Aβ11(pE)自身抗体ELISA的LOQ为55pg/ml，S/N为1.65；Aβ3(pE)自身抗体ELISA的LOQ为48.8pg/ml，S/N比率为1.88。总之，来自杂交瘤克隆13的mAb适用作标准，进一步用于抗-Aβ11(pE)自身-Ig-ELISA中。

2.5.2Aβ(pE11-x)ELISA的开发

依据使用4G8捕获抗体及生物素化的抗Aβ11(pE)检测抗体的夹心ELISA的Aβ11(pE)ELISA性能示出微弱或不一致的信号(结果未示出)。肽Aβ(pE11-30)以及Aβ(pE11-40)的检测仅示出微弱信号。两种Aβ肽均是非常疏水性的，为了在肽贮存期间避免肽粘附在容器壁上，所述肽溶液在立即用于ELISA之前制备(蒸发HFIP及碱溶解)，但是检测到也无信号。可能的问题可以是由于捕获4G8抗体与表位Aβ(17-24)之间及检测抗体与表位Aβ(pE11-15)之间的位阻所致。为了直接检测4G8与抗Aβ11(pE)抗体的抗体反应性，进行具有吸附的Aβ肽的直接ELISA。在即将之前，将HFIP蒸发，然后将Aβ肽溶解于NaOH(10分钟，室温)中。强疏水性Aβ(pE11-30)肽应直接在微平板中立即在PBS中稀释以保证在稀释期间所述肽不粘附在聚丙烯小瓶上。在图22和23中，示出使用生物素化的抗i Aβ11(pE)抗体和4G8的ELISA信号。抗Aβ11(pE)抗体示出Aβ(pE11-30)浓度依赖性方式的强ELISA信号及在纳米范围检测的Aβ肽。由此得出结论，生物素化的抗Aβ11(pE)抗体识别所述肽，适合用作检测抗体。

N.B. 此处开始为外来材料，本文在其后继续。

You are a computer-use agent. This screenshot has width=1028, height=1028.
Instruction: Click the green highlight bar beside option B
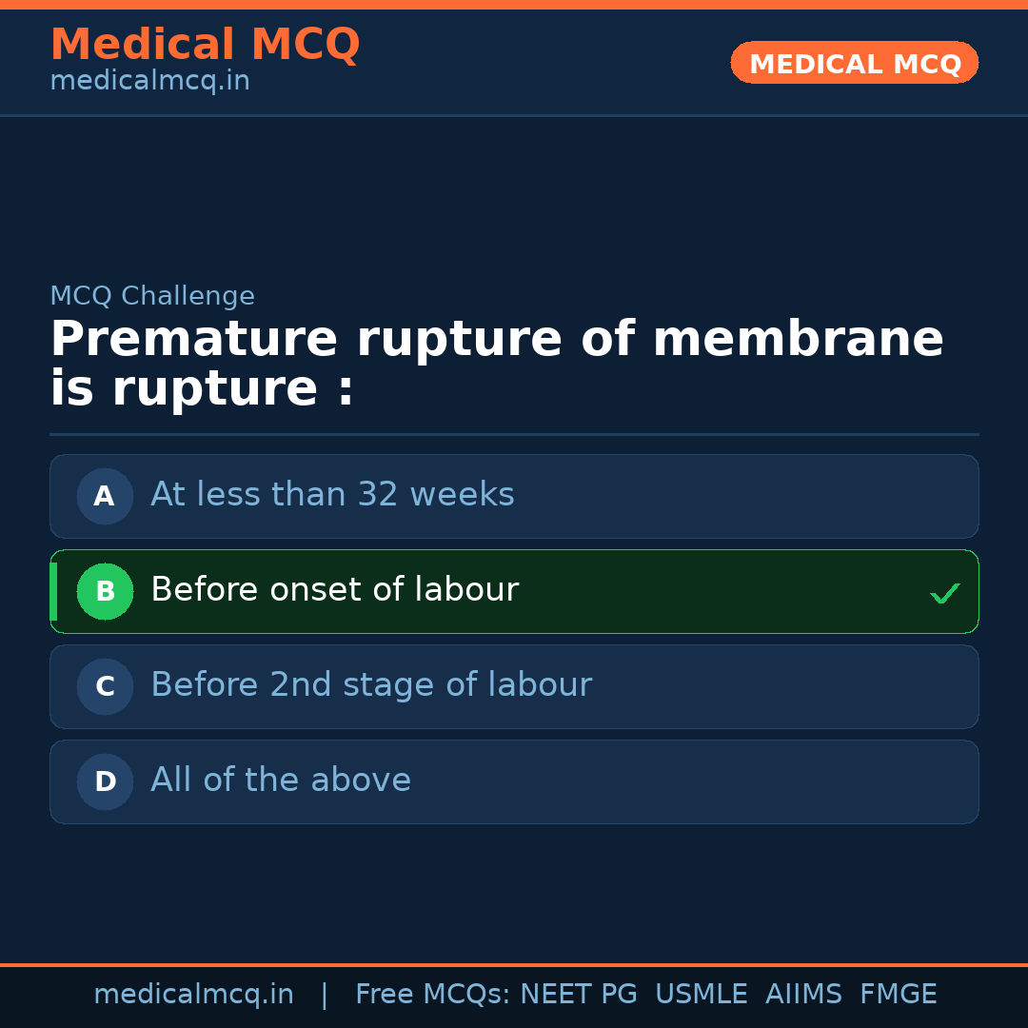(x=53, y=591)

相比之下，生物素化的4G8抗体仅示出Aβ(pE11-30)浓度依赖性方式的微弱信号。

与克隆13对比，在相同条件下4G8的信号低5倍。通常地，可商购的4G8示出与Aβ蛋白质的良好的结合性质(Schupf et al.,Proc Natl Acad Sci US A.2008Sep16;105(37):14052-7)。然而，在Aβ(pE11-30)情况中，4G8仅示出微弱结合信号。抗体4G8是通过用相应于Aβ肽的前24个氨基酸的合成肽免疫而产生，只识别Aβ肽的17-24位氨基酸序列(Kim et al.,1988)。因此，4G8识别除了Aβ(pE11-30)肽之外的其它结构。随后检测到低信号的原因是使用的肽的结构。从这个结果中可以推断4G8抗体在Aβ11(pE)ELISA中不适合用作捕获抗体，这说明了仅检测到较低或不一致的信号的原因。今后应检测用作为捕获抗体的来自IBL公司的抗人Aβ(35-40)小鼠IgG mAb预先包被的平板，从而应使用标准肽Aβ(pE11-40)。

2.5.3用Aβ11(pE)抗体免疫染色

用抗Aβ11(pE)抗体(克隆13)对来自AD患者和转基因APP/PS1小鼠的脑切片进行免疫染色。人AD病例1-3的IHC图片在图24中示出。

AD病例1、2和3的染色切片表明Aβ11(pE)是在胞外沉积的，由此在AD病例1中的斑块核心区主要是Aβ11(pE)染色。由此推断Aβ11(pE)可以在斑块的核心区以及周围区染色。此外，在AD病例3中清晰可见胞内沉积。AD病例3的放大图(右侧底部方块)示出Aβ11(pE)沉积直接在细胞核旁边染色，观测为半圆形。令人瞩目的是检测到比Aβ3(pE)更多的胞内Aβ11(pE)染色。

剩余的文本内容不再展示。